You red-soiled wrong-uns can argue all you like on your own thread. This 'ere thread is for God's own country - North Devon.


----------



## rubbershoes (Sep 11, 2007)

King Biscuit Time said:
			
		

> This 'ere thread is for God's own country - North Devon.




I would refer the honourable gentleman to Ilfracombe. God's own shithole would the only possible  description.

i rest my case


----------



## butterfly child (Sep 12, 2007)

rubbershoes said:
			
		

> I would refer the honourable gentleman to Ilfracombe. God's own shithole would the only possible  description.
> 
> i rest my case



The harbour is lovely 

North Devon is by the far the most interesting.


----------



## Donna Ferentes (Sep 13, 2007)

I can't remember the harbour.

I've been telling myself "come on, must have been a bit of sea near the land with a lot of boats on it" but it's no good I'm afraid.


----------



## Idaho (Sep 13, 2007)

butterfly child said:
			
		

> The harbour is lovely
> 
> North Devon is by the far the most interesting.



The South Devon Coast is damn fine - and practically deserted.


----------



## Dan U (Sep 13, 2007)

I had a wicked surf @ Saunton Sands last September  

it's a lovely beach.

avoid Croyde like the plague though in Summer. 

it's Clapham on Sea.


----------



## butterfly child (Sep 14, 2007)

Idaho said:
			
		

> The South Devon Coast is damn fine - and practically deserted.



I find a lot of it very boring


----------



## Donna Ferentes (Sep 14, 2007)

What were you expecting, the Hanging Gardens of Babylon? Herds of wildebeeste...


----------



## Geri (Sep 14, 2007)

butterfly child said:
			
		

> I find a lot of it very boring



Me too, there are not enough waves crashing on rocks. It's all a bit too calm and genteel.


----------



## butterfly child (Sep 14, 2007)

Donna Ferentes said:
			
		

> What were you expecting, the Hanging Gardens of Babylon? Herds of wildebeeste...



South Devon is a bit more "traditional" seaside, imo, than North Devon.


----------



## gentlegreen (Sep 14, 2007)

butterfly child said:
			
		

> South Devon is a bit more "traditional" seaside, imo, than North Devon.



I drove back from Cornwall the other week via Torbay to get a handle on why I prefer Cornwall. Paignton was quite enough - can't even see the sea for bathing huts - streets of amusement arcades and tat shops ... Torquay was the same but more tastefully done ....
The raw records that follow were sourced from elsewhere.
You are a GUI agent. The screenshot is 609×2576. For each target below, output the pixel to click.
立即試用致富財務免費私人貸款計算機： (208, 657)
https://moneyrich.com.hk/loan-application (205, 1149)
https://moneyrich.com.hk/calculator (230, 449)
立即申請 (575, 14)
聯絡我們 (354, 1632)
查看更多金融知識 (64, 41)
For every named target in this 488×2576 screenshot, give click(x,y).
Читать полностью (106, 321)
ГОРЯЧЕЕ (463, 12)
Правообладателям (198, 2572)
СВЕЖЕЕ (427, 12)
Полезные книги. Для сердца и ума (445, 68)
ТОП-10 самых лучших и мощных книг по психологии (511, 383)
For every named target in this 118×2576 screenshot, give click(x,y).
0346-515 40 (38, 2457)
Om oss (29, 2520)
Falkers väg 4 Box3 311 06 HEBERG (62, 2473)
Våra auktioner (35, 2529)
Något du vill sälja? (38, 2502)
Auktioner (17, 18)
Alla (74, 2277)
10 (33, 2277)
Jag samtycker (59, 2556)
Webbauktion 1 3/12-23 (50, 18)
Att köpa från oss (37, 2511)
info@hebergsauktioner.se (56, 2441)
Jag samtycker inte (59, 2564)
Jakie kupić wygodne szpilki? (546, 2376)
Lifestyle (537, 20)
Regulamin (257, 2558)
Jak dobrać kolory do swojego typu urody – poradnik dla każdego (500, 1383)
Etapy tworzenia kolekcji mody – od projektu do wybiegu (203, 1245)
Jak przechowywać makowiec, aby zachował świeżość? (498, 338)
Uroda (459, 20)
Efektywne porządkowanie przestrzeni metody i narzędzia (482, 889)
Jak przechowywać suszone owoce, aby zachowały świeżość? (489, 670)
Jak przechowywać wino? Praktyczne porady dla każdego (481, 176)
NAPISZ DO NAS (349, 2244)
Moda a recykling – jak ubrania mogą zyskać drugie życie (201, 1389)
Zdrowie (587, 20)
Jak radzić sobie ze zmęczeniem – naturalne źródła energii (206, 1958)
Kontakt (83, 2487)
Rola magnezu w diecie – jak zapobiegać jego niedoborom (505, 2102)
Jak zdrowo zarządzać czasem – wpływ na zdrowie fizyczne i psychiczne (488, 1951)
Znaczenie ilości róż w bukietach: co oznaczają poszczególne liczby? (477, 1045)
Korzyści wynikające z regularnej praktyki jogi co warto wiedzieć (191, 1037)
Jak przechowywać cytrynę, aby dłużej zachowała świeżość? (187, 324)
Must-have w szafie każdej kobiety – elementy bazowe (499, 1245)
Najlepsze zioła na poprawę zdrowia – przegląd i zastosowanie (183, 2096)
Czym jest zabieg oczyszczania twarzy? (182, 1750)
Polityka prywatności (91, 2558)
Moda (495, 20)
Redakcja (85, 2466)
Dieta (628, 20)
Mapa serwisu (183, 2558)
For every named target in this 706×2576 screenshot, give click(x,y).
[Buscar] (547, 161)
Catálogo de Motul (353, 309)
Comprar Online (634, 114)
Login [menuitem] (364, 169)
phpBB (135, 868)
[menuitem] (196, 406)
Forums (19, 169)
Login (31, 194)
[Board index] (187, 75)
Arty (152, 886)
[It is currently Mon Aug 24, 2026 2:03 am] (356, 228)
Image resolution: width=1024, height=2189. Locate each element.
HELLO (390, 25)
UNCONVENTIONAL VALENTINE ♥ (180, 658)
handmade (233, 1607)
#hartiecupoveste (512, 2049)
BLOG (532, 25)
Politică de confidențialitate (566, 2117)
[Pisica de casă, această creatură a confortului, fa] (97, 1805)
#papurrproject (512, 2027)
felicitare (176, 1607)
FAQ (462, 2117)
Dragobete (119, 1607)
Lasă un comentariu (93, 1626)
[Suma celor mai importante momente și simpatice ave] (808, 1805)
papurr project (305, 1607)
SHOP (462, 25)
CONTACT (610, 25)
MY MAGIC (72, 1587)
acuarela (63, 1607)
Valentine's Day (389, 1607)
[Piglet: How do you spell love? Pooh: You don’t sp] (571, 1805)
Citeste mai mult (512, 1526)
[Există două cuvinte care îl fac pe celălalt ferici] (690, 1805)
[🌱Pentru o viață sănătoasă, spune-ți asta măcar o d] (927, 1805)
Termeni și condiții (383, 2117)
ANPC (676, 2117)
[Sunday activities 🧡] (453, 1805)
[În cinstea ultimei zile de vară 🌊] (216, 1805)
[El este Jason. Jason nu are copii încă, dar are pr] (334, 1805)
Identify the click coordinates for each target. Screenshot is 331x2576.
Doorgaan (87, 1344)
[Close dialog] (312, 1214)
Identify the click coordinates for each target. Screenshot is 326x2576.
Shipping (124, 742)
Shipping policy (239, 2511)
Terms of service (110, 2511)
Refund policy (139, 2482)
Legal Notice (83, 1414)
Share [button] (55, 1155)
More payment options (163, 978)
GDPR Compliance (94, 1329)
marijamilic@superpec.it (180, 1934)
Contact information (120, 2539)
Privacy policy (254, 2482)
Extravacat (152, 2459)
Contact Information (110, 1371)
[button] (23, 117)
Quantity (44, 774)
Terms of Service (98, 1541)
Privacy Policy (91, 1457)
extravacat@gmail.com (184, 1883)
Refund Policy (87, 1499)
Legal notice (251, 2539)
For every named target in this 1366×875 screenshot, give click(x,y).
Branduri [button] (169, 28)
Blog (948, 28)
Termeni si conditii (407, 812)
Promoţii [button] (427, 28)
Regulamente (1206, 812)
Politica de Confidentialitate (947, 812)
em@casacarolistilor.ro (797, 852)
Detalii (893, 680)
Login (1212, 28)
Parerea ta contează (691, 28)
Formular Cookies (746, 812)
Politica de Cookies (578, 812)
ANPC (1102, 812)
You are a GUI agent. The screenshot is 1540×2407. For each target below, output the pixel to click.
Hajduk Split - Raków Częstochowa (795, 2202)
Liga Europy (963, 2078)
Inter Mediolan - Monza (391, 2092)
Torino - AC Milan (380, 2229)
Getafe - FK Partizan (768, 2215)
I loved the beaches as a kid though - from Exmouth to Budleigh Salterton.... maybe I could try it for a short spring break.....

North Devon out of season sounds appealing though .... maybe I should invest in a wetsuit ....


----------



## Idaho (Sep 14, 2007)

Geri said:
			
		

> Me too, there are not enough waves crashing on rocks. It's all a bit too calm and genteel.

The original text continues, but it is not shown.